**Given passage**
↓

Joined / re-terminated passive antenna (e.g. GA150) cables
Never, ever cut, join or re-terminate a passive antenna cable. The power levels are too low and likely losses through the join too great. We will offer no warranty or support if you or your installer has re-terminated a passive GPS antenna cable.

RF interference (noise)
Because the GNSS signal power is so low it doesn't take a lot of RF noise to cause a problem. It's a common misconception that only radios and other 'intentional transmitters' can create interference, but this isn't the case. Any electrical or electronic device that operates with a frequency and is not completely steady-state (so, almost anything on the boat except an incandescent light-bulb) can potentially be a source of noise. Pumps, motors and compressors are common causes of noise at lower frequencies for example, but in the high-frequency GNSS bands the most common sources we've seen include:
  • LED light drivers (not the LEDs themselves but their switchmode power supplies (SMPS), see the US Coastguard notice linked in the References section below, which refers to VHF but applies to GPS/GNSS too)
  • USB chargers, 5V outlets and USB devices
  • terrestrial TV antennas
  • battery chargers, solar or wind charge controllers, invertors and other charging and power solutions
  • VHF radios
  • radar, if the GNSS antenna is level with the radar and within its beam
Of these, by far the most common is LED lighting, with USB devices coming second. As an example, here's the trace on a spectrum analyser of the GPS L1 frequency (1575.42MHz) whilst a problematic USB was being connected and disconnected with a charger. This device produces sufficient RF noise to drown out all GPS receivers within several metres radius, but works fine in other respects:
[Image: attachment.php?aid=3901]

How can I tell what's causing poor performance in my system?

↑

**Data supplied**
↓

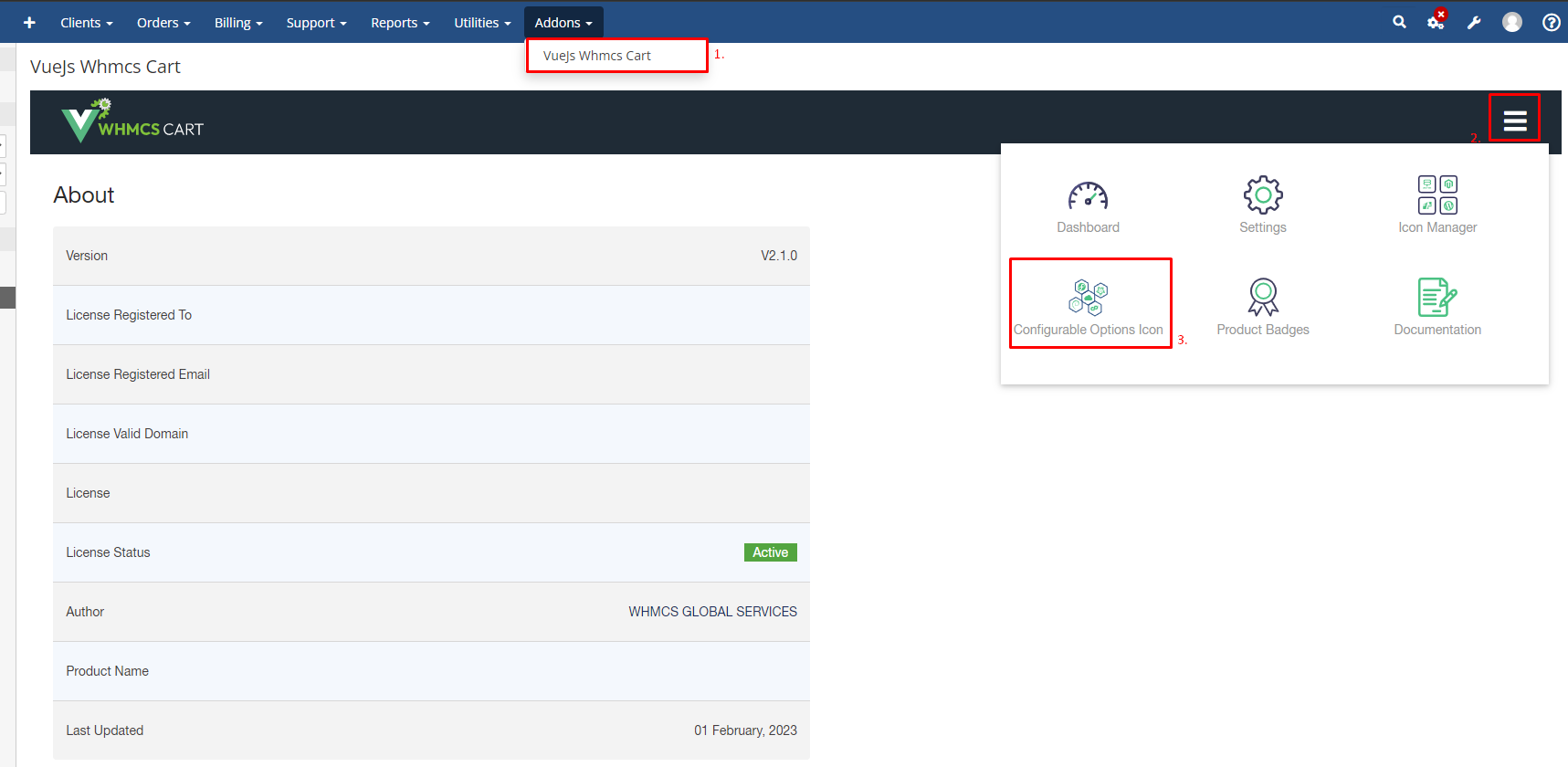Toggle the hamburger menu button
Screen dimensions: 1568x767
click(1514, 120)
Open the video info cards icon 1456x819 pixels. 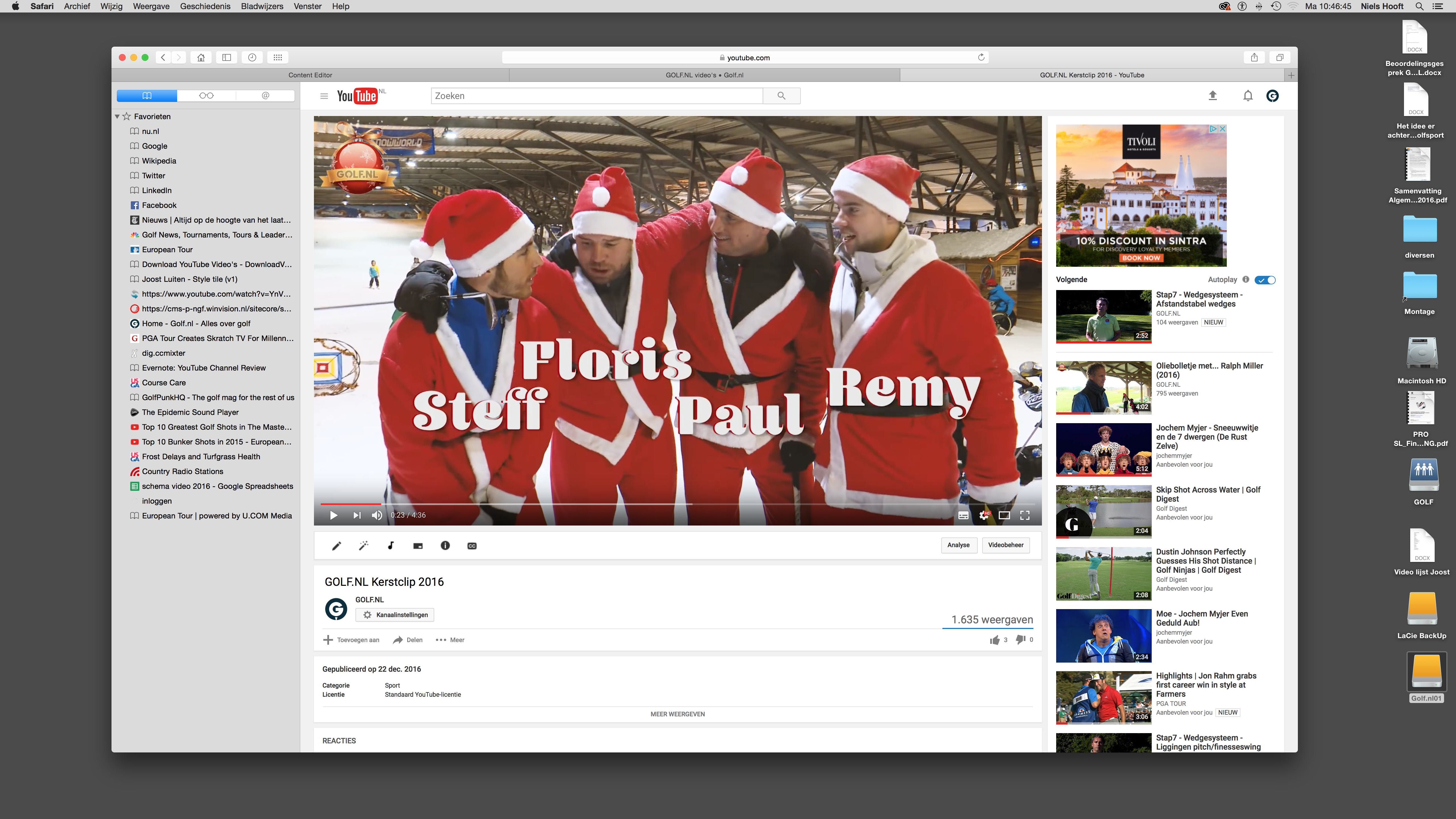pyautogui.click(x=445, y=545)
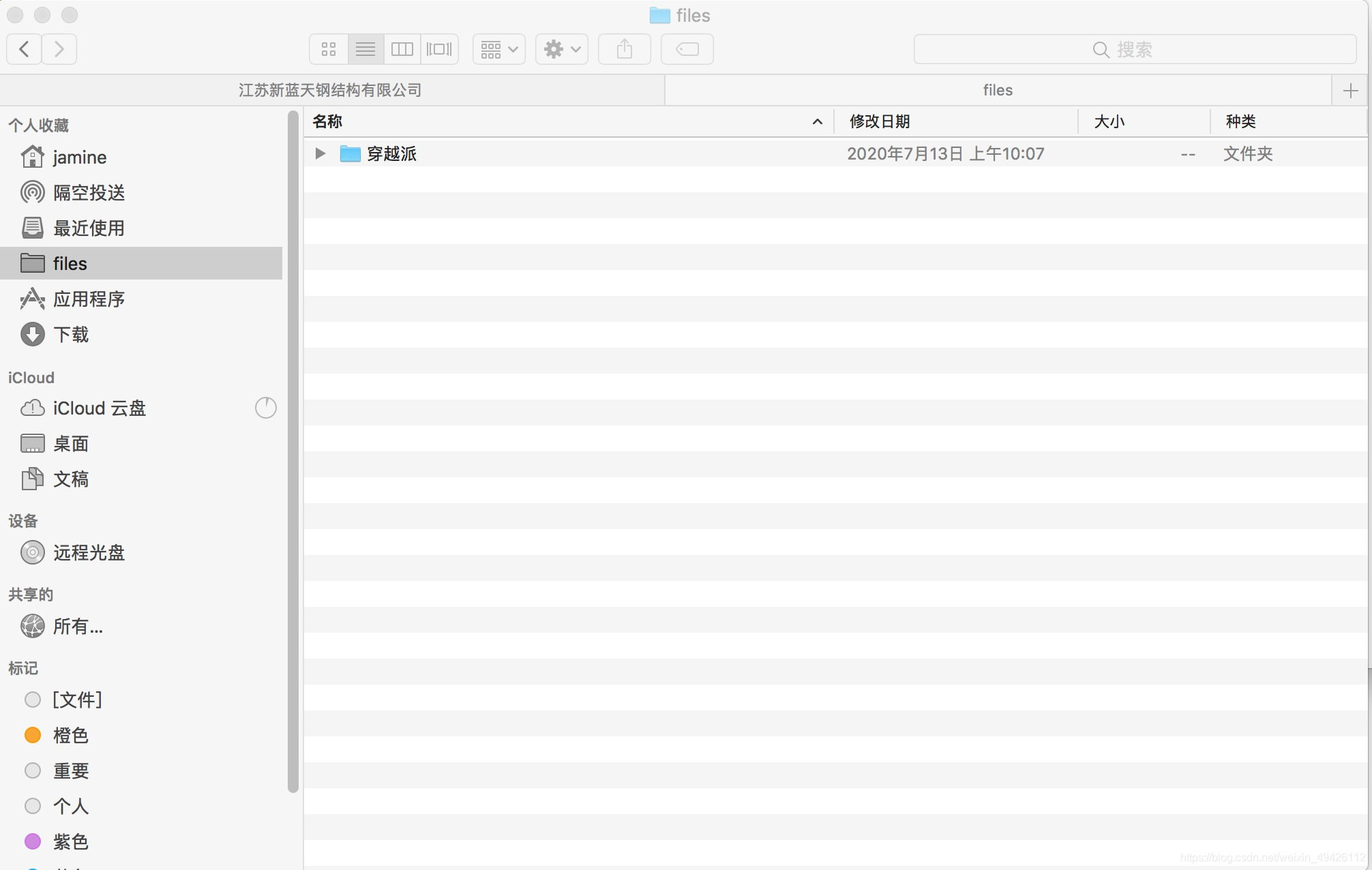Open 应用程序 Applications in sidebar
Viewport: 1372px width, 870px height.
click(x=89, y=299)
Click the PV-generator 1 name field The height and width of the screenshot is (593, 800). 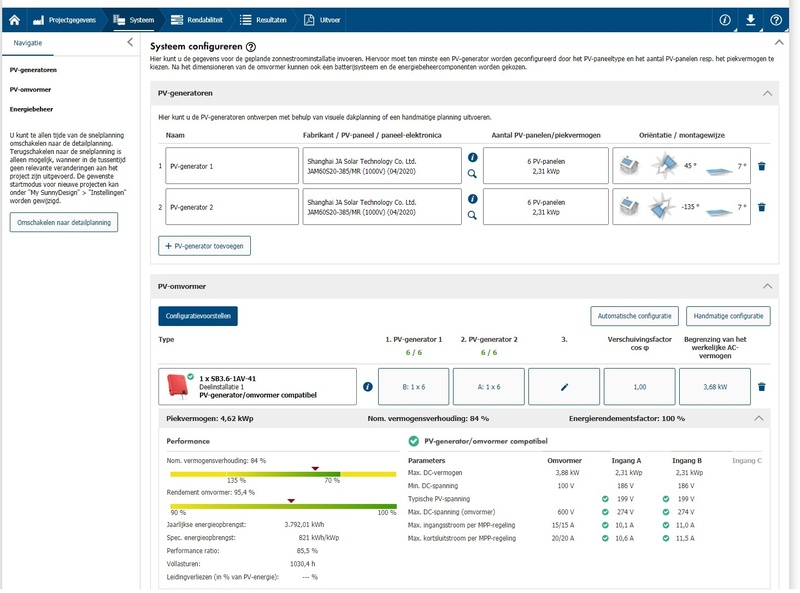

↑

**What to do**
A – According to the GNSS interference passage, which noise source is by far the most common?
B – Using the GNSS interference passage, explain why a passive antenna cable should never be cut, joined or re-terminated. Answer in one to three sentences.
C – List every source the GNSS interference passage names as most common in the high-frequency GNSS bands.

**Task-by-task solutions**
A – LED lighting.

B – The power levels in a passive antenna cable are too low, and the losses through a join are likely to be too great.

C –
- LED light drivers (their switchmode power supplies)
- USB chargers, 5V outlets and USB devices
- terrestrial TV antennas
- battery chargers, solar or wind charge controllers, invertors and other charging and power solutions
- VHF radios
- radar, if the GNSS antenna is level with the radar and within its beam